» Records for processing
-- -- --
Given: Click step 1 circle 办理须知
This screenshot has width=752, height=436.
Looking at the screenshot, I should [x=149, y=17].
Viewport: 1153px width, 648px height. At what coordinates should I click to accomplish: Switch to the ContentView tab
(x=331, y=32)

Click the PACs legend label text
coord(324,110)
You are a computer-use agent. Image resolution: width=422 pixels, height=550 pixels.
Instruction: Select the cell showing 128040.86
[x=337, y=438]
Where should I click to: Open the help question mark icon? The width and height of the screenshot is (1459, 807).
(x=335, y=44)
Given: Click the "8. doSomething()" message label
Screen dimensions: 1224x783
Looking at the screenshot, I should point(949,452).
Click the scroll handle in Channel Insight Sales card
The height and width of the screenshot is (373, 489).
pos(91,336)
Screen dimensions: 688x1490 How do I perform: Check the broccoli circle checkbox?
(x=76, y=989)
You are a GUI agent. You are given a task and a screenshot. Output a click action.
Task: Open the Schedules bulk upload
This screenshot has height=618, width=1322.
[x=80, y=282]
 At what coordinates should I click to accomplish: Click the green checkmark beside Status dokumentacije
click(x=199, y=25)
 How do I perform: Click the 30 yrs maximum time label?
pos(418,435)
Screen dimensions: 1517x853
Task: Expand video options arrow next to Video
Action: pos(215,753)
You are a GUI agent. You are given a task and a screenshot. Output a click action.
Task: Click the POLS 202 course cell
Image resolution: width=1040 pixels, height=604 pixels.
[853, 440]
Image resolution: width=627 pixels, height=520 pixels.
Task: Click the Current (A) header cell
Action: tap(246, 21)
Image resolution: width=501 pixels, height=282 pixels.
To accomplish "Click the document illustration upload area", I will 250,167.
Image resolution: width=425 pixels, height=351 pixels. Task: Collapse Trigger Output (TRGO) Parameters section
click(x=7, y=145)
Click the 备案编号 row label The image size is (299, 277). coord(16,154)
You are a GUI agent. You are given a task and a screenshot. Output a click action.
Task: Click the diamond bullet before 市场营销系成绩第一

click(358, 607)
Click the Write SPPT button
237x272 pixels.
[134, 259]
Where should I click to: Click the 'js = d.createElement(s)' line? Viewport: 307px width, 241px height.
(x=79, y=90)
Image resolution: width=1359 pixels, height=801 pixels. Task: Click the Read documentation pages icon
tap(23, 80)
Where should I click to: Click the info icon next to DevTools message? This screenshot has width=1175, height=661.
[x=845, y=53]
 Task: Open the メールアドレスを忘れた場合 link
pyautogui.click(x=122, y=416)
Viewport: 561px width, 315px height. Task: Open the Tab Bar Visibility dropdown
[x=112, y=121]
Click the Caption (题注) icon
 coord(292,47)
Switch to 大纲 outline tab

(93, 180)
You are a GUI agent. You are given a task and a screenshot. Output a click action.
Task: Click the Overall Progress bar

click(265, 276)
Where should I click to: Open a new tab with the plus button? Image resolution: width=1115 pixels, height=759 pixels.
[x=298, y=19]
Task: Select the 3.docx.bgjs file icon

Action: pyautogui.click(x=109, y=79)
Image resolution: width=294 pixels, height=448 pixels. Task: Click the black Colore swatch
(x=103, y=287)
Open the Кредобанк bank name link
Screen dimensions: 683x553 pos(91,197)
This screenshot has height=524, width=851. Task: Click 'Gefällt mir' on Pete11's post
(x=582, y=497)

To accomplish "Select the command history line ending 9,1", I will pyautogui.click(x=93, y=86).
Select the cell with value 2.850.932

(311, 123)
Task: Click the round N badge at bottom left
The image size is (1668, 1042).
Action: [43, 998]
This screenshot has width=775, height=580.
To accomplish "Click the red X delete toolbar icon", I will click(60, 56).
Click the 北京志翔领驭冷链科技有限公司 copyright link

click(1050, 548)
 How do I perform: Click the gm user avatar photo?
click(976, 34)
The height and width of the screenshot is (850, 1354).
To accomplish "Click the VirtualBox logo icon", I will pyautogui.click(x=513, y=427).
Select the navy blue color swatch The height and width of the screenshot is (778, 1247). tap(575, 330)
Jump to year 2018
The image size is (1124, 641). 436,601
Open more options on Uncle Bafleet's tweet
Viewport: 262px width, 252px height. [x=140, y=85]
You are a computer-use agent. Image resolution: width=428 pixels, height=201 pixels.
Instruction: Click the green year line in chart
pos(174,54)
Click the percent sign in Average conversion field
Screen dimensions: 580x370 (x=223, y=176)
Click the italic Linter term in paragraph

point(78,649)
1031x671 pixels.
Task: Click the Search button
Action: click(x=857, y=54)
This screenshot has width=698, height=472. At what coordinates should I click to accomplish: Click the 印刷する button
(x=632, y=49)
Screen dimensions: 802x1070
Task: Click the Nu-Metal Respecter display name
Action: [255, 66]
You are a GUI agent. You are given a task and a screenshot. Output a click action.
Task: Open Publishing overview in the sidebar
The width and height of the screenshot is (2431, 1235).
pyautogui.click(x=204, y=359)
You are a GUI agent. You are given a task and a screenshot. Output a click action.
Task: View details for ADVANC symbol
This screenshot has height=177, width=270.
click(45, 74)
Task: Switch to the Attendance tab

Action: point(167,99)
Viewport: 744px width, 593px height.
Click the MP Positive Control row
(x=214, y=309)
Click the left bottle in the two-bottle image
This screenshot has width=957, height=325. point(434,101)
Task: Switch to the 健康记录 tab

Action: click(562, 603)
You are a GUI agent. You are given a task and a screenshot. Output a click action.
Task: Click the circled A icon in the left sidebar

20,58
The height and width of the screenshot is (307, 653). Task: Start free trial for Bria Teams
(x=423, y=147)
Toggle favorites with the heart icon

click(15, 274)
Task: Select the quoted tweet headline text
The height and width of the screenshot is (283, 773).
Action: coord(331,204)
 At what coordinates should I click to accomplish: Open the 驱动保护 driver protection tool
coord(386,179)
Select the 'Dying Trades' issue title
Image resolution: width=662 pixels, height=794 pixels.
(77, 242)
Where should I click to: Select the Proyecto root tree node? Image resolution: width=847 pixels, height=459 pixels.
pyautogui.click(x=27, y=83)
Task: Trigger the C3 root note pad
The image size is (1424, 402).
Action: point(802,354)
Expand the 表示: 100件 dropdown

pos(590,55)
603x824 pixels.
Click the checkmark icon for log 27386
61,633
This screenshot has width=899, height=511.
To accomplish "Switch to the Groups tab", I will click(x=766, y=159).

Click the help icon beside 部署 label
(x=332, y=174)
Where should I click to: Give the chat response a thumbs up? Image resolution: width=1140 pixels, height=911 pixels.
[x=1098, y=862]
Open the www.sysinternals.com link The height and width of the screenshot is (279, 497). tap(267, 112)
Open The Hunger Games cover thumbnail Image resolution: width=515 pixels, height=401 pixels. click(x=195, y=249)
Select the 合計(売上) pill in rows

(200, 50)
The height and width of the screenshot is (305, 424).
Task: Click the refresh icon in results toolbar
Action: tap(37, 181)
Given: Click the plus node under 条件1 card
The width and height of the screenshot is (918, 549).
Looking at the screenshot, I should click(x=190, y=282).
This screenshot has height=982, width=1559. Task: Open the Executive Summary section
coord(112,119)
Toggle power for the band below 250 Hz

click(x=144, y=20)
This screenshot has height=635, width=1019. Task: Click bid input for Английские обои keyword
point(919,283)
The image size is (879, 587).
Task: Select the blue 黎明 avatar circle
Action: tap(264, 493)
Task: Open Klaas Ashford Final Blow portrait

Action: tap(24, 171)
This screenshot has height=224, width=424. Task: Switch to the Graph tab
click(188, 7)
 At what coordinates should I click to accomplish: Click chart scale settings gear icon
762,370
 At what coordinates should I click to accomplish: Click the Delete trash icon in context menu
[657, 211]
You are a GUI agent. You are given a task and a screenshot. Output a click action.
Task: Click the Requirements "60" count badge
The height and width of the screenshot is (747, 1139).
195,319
-- -- --
» What to produce
Using the entries shown above, reproduce verbatim the lines from the line bearing "Click the help icon beside 部署 label" to the line bearing "Given: Click the plus node under 条件1 card", inclusive.

» Answer to this problem
Click the help icon beside 部署 label
(x=332, y=174)
Where should I click to: Give the chat response a thumbs up? Image resolution: width=1140 pixels, height=911 pixels.
[x=1098, y=862]
Open the www.sysinternals.com link The height and width of the screenshot is (279, 497). tap(267, 112)
Open The Hunger Games cover thumbnail Image resolution: width=515 pixels, height=401 pixels. click(x=195, y=249)
Select the 合計(売上) pill in rows

(200, 50)
The height and width of the screenshot is (305, 424).
Task: Click the refresh icon in results toolbar
Action: tap(37, 181)
Given: Click the plus node under 条件1 card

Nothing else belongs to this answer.